Preview and File Details

Click a file name in the results to open details and preview on the right. The preview pane can be collapsed; a Preview marker remains for reopening it.

  • Text and code files show readable content when possible.
  • Image files are previewed after detecting their actual header format.
  • Other files show readable hex snippets.
  • If content mismatches or cannot be read, the record may remain while data is overwritten, offsets are incomplete, or the source volume refuses reads.

Recover Files

  1. Select the files to recover.
  2. Click Recover Selected Files.
  3. Choose the output folder in the dialog. The top shows the target folder, and the bottom shows the file names to recover.
  4. Confirm to start recovery. Recovered files appear on the Recovered Files page with output path, size, quality, and hash.
Do not save recovered output back to the source partition being scanned. Even for the same file name, save to another disk first, verify the file, then copy manually if needed.

Account and VIP

The product page does not provide sign-in. In the desktop app, click Sign in / Account to register or sign in with an email verification code, or set a password and sign in with it later.
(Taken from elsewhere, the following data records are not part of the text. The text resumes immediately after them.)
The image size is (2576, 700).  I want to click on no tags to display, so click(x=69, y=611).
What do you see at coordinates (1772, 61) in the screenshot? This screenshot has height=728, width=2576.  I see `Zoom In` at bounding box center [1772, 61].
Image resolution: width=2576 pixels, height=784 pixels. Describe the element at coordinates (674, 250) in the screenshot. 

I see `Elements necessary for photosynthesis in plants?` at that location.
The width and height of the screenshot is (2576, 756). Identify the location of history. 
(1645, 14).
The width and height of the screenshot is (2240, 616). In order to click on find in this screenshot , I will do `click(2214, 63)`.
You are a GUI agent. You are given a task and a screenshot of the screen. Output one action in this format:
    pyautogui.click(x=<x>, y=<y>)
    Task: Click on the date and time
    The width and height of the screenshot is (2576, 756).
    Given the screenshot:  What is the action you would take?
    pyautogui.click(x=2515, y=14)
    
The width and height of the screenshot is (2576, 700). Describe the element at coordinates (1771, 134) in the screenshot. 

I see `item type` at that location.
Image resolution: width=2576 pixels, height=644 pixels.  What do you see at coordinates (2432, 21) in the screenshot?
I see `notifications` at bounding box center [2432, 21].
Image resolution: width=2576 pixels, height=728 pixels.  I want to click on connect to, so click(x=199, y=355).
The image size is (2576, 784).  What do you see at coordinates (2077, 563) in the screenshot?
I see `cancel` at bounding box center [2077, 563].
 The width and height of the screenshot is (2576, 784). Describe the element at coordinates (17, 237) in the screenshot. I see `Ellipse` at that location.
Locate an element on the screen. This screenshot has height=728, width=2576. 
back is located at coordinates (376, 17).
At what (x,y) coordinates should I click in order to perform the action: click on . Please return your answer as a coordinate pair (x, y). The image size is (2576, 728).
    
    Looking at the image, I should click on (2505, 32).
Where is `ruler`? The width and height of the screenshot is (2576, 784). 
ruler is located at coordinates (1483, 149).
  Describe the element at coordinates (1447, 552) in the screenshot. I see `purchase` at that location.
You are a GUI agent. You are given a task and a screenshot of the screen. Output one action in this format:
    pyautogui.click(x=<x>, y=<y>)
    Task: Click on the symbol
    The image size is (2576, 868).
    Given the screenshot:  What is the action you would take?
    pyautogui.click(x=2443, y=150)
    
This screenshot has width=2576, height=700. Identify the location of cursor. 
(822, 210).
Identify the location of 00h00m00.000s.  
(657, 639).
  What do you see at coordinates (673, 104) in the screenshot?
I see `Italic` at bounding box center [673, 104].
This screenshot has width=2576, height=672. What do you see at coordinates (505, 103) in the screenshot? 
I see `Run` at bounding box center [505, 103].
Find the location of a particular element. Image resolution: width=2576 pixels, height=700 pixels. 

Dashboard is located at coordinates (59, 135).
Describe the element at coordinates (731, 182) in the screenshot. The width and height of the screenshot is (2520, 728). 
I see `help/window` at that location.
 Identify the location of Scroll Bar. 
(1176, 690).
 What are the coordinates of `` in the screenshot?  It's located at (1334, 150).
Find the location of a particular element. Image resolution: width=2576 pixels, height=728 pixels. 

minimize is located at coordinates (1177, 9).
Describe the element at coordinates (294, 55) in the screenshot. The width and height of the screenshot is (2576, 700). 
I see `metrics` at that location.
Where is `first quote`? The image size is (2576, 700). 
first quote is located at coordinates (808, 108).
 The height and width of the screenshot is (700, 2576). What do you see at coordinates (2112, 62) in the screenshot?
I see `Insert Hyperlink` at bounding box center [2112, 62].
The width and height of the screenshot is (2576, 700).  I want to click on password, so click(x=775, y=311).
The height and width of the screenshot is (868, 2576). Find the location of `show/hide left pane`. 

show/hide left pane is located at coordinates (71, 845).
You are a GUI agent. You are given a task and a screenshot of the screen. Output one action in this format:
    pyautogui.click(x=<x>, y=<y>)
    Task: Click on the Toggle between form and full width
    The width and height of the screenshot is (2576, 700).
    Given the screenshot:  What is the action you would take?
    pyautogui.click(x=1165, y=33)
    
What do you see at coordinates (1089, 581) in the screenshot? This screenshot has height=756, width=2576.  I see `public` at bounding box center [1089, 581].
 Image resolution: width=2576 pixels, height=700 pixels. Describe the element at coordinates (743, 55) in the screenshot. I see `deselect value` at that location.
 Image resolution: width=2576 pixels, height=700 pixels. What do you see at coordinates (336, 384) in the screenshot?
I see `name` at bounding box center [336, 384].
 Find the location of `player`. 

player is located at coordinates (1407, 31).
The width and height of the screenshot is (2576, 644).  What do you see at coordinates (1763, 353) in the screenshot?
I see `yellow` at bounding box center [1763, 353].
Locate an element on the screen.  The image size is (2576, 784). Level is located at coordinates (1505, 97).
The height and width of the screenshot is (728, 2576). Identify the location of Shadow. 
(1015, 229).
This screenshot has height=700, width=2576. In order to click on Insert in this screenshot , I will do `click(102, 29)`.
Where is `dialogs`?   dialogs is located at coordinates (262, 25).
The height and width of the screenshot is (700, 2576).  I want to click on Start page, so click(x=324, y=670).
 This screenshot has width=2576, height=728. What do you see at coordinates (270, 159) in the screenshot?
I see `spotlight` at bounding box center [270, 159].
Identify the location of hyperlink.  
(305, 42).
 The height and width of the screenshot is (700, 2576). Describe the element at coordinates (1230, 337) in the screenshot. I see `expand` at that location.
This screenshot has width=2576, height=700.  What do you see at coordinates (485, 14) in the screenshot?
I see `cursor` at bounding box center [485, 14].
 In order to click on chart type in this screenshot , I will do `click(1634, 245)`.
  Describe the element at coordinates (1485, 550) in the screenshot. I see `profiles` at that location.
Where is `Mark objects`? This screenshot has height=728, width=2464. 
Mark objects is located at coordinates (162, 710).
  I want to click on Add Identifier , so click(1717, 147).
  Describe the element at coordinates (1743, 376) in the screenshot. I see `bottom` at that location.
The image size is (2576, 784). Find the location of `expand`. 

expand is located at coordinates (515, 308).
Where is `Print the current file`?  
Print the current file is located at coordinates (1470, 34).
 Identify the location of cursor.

  • Scanning, filtering, grouping, and preview can be used first.
  • Account permissions are checked when recovering files. If VIP is inactive, the app prompts for purchase.
  • Admins can adjust VIP status for registered users for support and manual activation.

FAQ

Why can’t I find a file just deleted from the desktop?

If the file was moved to the Recycle Bin, it may not behave like a permanently deleted file. After emptying the Recycle Bin, NTFS records and data areas can still be overwritten quickly by system activity. Stop writing to C: as soon as possible, run the default scan first, then consider file signature scan.

Why is the recovered file size or content wrong?

The deleted record may retain the size, but actual clusters may be overwritten, reused, or fragmented. Signature-scan files are length-estimated by recognizable boundaries, and some executables, videos, and archives need complete contiguous data to open normally.

Why are network or virtual drives not shown?

The app only lists volumes with local disk attributes that support low-level reads. Network mapped drives and some virtual drives cannot reliably expose file-system internals, so they are hidden by default.

Can files be recovered after formatting?

After quick format, old file-system records or file content may remain, so residual MFT and file signature scans are worth trying. Full format, SSD TRIM, or heavy new writes greatly reduce recovery chances.